**Source document:**
Start

Meridian PO Finance is a “one-stop shop” for your short-term working capital needs. We can fund you when your bank can’t. We fund you without demanding equity or collateral. How do we do it? We use a powerful, time-honored financial solution called factoring. Watch our short video here for a quick explanation, and we’ll provide more detailed information on account receivable financing throughout the rest of this page.

The Added Benefits of Accounts Receivable Financing with Meridian:

In a nutshell, account receivable or “invoice” factoring is a transaction in which a finance company buys your invoice and advances you cash on it, ordinarily 70-85 percent. The finance company collects the invoice from your customer and pays you the balance, minus its fee of 2-4 percent.

This arrangement immediately solves two problems for you:

  • Cash Flow: When you need it, you need it. There’s no substitute for it. And yet conventional bankers seldom share your sense of urgency. Investors treat your urgent situation as an opportunity to demand equity for indispensable working capital. Structurally, you are partnering with wrong kind of financiers. Your working capital solutions lie in factoring your invoices, perhaps even factoring your purchase orders. The longer you wait for your money, the fewer deals you can squeeze into your fiscal year. Factor your invoices and move on to the next money-making deal.

End

Element and text location data:

Start

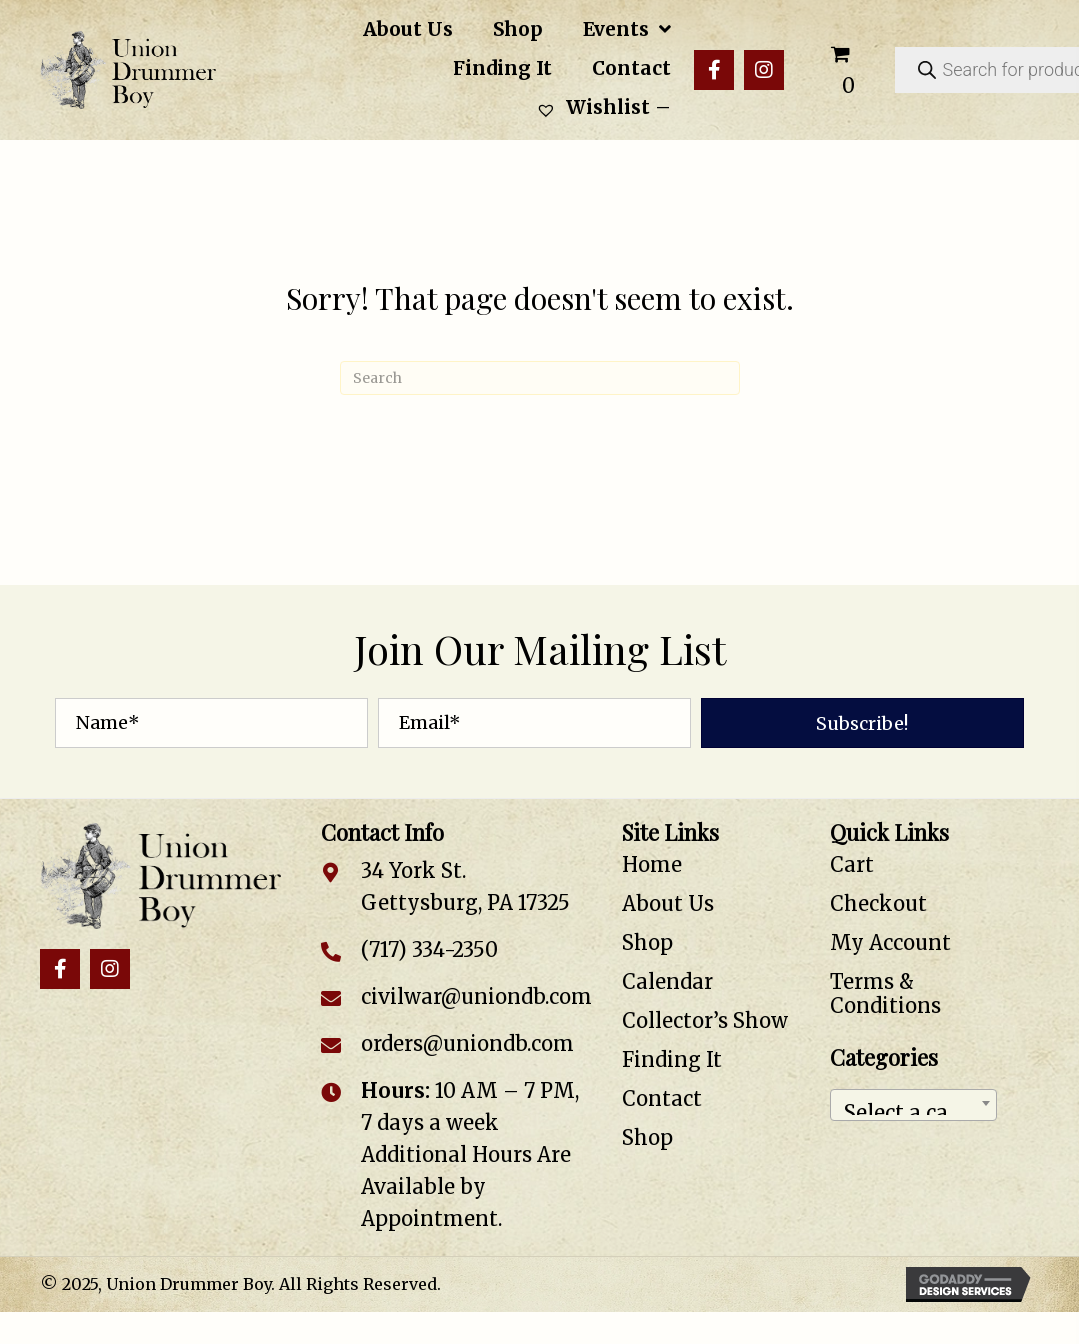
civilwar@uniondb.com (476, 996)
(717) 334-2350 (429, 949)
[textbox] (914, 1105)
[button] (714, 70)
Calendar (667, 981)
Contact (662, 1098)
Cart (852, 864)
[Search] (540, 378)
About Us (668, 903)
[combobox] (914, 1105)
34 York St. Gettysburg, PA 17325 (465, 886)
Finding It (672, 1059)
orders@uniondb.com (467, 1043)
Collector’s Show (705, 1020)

End

**Tasks for this exercise:**
1. Write out the factoring page from "This arrangement immediately" to "next money-making deal.".
2. Based on the factoring page, why does waiting to be paid hold a business back?
Work only from the factoring page.

**Solutions for each task:**
1.
This arrangement immediately solves two problems for you:

  • Cash Flow: When you need it, you need it. There’s no substitute for it. And yet conventional bankers seldom share your sense of urgency. Investors treat your urgent situation as an opportunity to demand equity for indispensable working capital. Structurally, you are partnering with wrong kind of financiers. Your working capital solutions lie in factoring your invoices, perhaps even factoring your purchase orders. The longer you wait for your money, the fewer deals you can squeeze into your fiscal year. Factor your invoices and move on to the next money-making deal.

2. The longer a business waits for its money, the fewer deals it can fit into its fiscal year. Factoring its invoices gets it cash sooner so it can move on to the next money-making deal.